Critics Get to "The Other Man"

   Based on a short story by German writer Bernhard Schlink, who also created the novel on which last year's excellent "The Reader" was based, "The Other Man" stars an especially sober Liam Neeson as Peter, a successful computer software executive long married to Lisa (Laura Linney), a celebrated high-end shoe designer who disappears after startling her husband with some blunt comments about marital fidelity -- or her lack thereof.

    "Do you really think people can stay together their whole life?"- Lisa's question permeates the film.

    Thanks to the revealing contents of a laptop and cellphone that Lisa has curiously left behind, a distraught Peter discovers she's been having an affair and becomes obsessed with tracking down her lover. This takes Peter from his Cambridge, England, home to Milan, where he quickly meets and befriends said paramour, the dashing, seemingly well-off Ralph (Antonio Banderas, not fully up to the multi-task of playing a Spanish-Brit mix living in Italy).

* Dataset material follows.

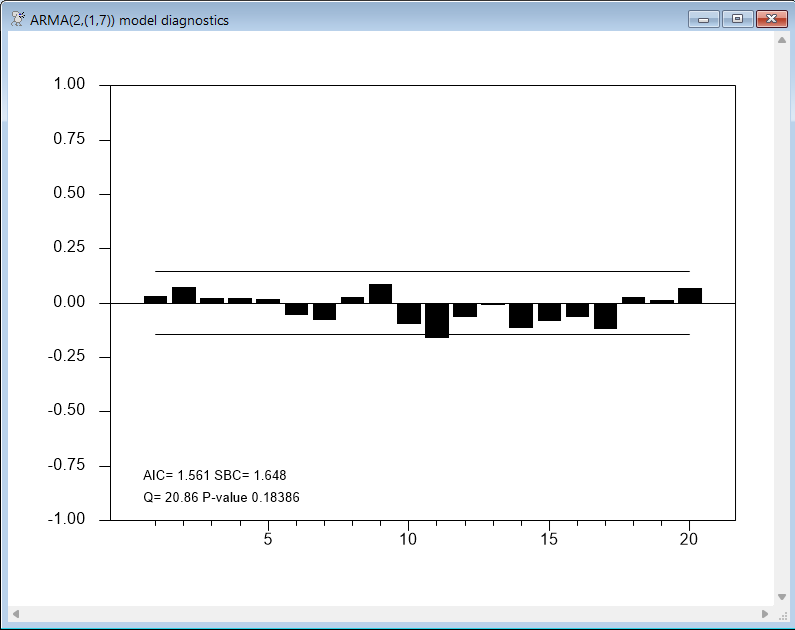
Task: Click the 1.00 label on vertical axis
Action: coord(69,85)
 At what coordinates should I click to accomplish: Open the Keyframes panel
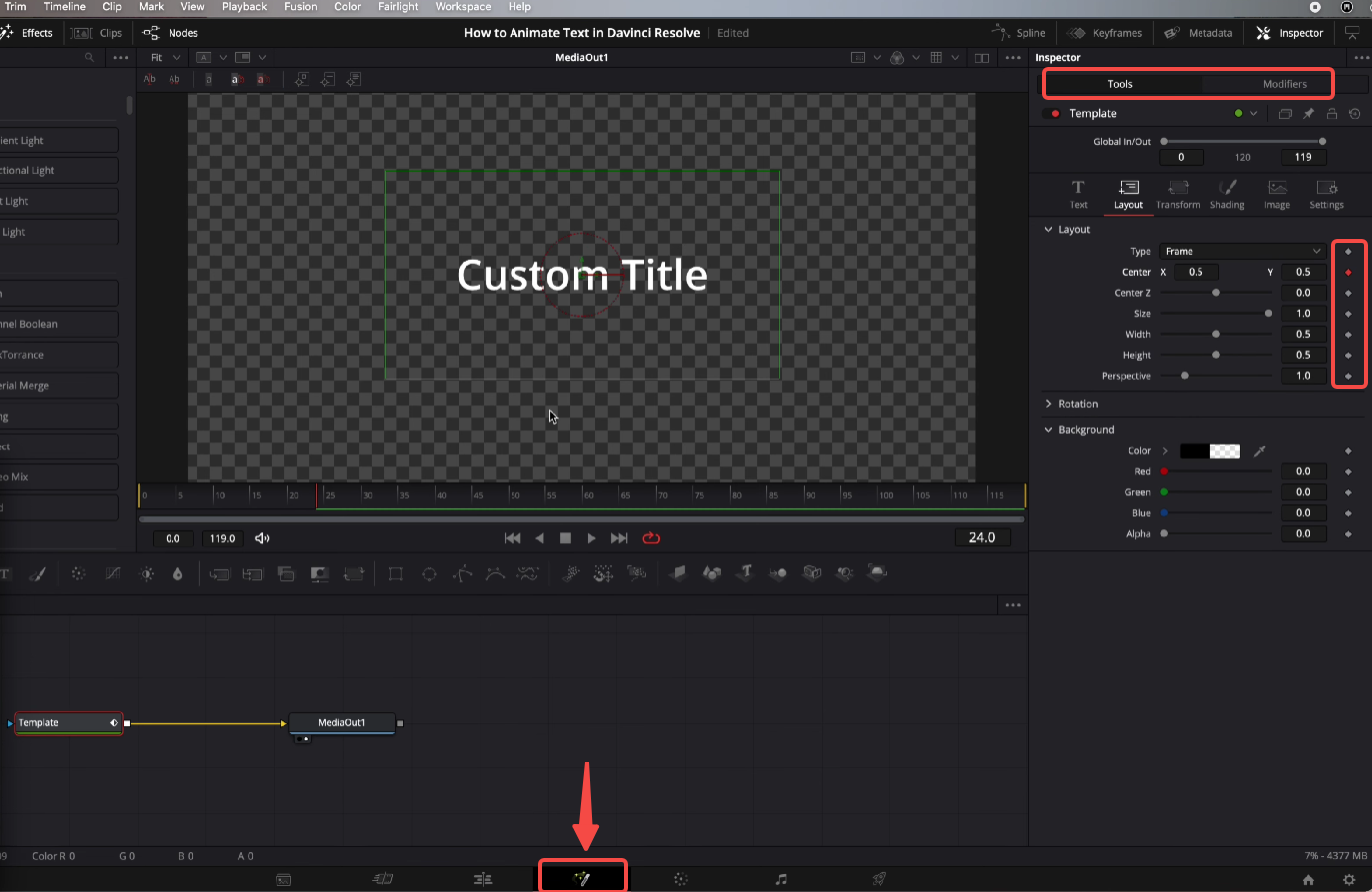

  Without divulging that he's Lisa's husband, Peter gets to know Ralph over numerous cafe chess games (what better -- or more tired -- metaphor for Peter's cat-and-mouse manipulations?) and things unravel from there, though not in the way one might immediately expect.

   Banderas makes the crucial mistake of playing Ralph like Christopher Walken's old "Saturday Night Live" character the Continental ("Come here, my wide-eyed, white-tailed doe"), which helps turn the film into a parody. It wants to be a Harold Pinter play, becomes a Neil LaBute rip-off and winds up like a Barbara Cartland romance novel.

   Neeson now seems an ill fit for movies like this, and not simply because of his real-life tragedies. He used to employ his physical bullishness to storm through dramas, owning the room. Now older and thinner, his intensity, oddly, seems better matched for actioners like "Taken."

   Banderas faces a tougher task, needing to cut two different figures as the plot thickens, and both become comical despite his best efforts. Yet Linney — luminescent as always — is a beguiling center of this triangle. She, too, is forced into some ludicrousness, yet we want to follow her. The same can't be said of "The Other Man."

      In general, it's a decent adult drama that should keep you guessing, according to Los Angeles Times' review.